All too often beginning investors try to impose an unrealistic criteria for a given market, when achieving that criteria is impossible for that area because it doesn't exist.

I get investors who say "I want $1,000/mo cashflow with minimal down in a B class area" -- and for the most part that doesn't exist. They're looking for a unicorn and potentially missing many other deals that would work for their needs, but because they're imposing some external criteria it must meet beforehand they don't even see them or skip right over them.

Make sense?

And as for expected rents, are you currently working with an agent? We can get you the rents right off the MLS so you can see what the property is currently renting for. And you can't just assume a specific rent will apply to all of Sacramento. You must take it on a case-by-case basis as it will depend on location, size of units (not just bedrooms, sq ft) and condition/upgrades of the unit. A 2/1 of the same size might get $1,400 in Tahoe Park but $900 in Oak Park. Once again, it's all relative.

Also, perhaps try looking in a lower price range. 

3747 9th Ave, Sacramento, CA 95817 - $315k

"SELLER IS LOOKING TO SELL FAST. MOVE OUT OF STATE FOR JOB. Duplex with GREAT income. All rents where just increased an are at market. Front unit has new flooring, painted through out. Studio in back has long term tenant."

Gross rents are $2,225. PITI with 25% down and a 5% interest rate at the asking price is $1688. Leaving you a $527 spread for other expenses, management, etc. I'd suggest self-managing it, passing as many utility expenses as possible onto the tenants to keep as much as that money as possible.

Property has been on the market 93 days without a single price drop, seller is in a motivated situation, so here's your chance to get a discount. I bet the seller will have a hard time mentally selling for less than $300k though (big price point), but even just that $15k off would free up another $81/mo.

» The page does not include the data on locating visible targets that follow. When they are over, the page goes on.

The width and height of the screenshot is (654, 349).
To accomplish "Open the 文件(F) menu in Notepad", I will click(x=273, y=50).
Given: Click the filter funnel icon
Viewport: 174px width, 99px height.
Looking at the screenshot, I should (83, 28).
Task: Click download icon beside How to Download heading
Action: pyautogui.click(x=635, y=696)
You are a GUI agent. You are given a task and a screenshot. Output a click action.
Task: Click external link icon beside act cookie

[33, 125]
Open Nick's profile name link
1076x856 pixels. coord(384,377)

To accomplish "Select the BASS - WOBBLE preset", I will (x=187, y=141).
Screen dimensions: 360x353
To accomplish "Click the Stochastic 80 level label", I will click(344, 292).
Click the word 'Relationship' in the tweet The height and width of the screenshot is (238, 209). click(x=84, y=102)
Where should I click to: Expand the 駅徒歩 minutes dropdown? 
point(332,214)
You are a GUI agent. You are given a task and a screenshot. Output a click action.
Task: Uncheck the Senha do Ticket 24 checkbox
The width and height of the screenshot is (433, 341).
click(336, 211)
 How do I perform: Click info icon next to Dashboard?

BUT WAIT -- THERE'S MORE! Because I'm an agent I can see that the seller was asking $289k in December of last year, so it seems like you definitely could get less than $300k. At $289k that would free up another $59/mo. So we're up to $677 net considering gross rent and PITI.

Putting 25% down on $289k instead of $400k saves you $27,750 in cash to keep in reserves for repairs & maintenance, etc. And I'd suggest on the first turnover of each unit you spend that money to spruce it up and charge even more rent.

Or, put the full $100k down on the loan and free up another $149 in monthly cash-flow. That's $826 a month before other expenses, and there's no way you won't be positive on a duplex even if you overpay or overestimate for everything else.

Violent crime isn't bad at all for the last six months. Perhaps being two doors down from a church on one side and 8 doors down from a church on the other side is keeping the sinners away.

As you can see, opportunities exist. Only a .77% on the 1% rule @289k and 25% down. But if it put $200-300 in your pocket every month while continuing to go up in value as someone else paid your mortgage, with rent going up from inflation if nothing else, would that be worth it to you?

As for lowballing in general, you can basically forget it on any new properties. Way too much demand. Maybe if it's been on the market 60-90 days, but not new stuff. Just sold a home and got 3 offers in 3 days on the first weekend. 

Also, for a residential multifamily investment property, if you're not planning on house-hacking typically it's 25% down, not 20% like with a SFR. But I could be mistaken and that may vary from lender to lender. Check with your lender first before deciding a deal is a deal.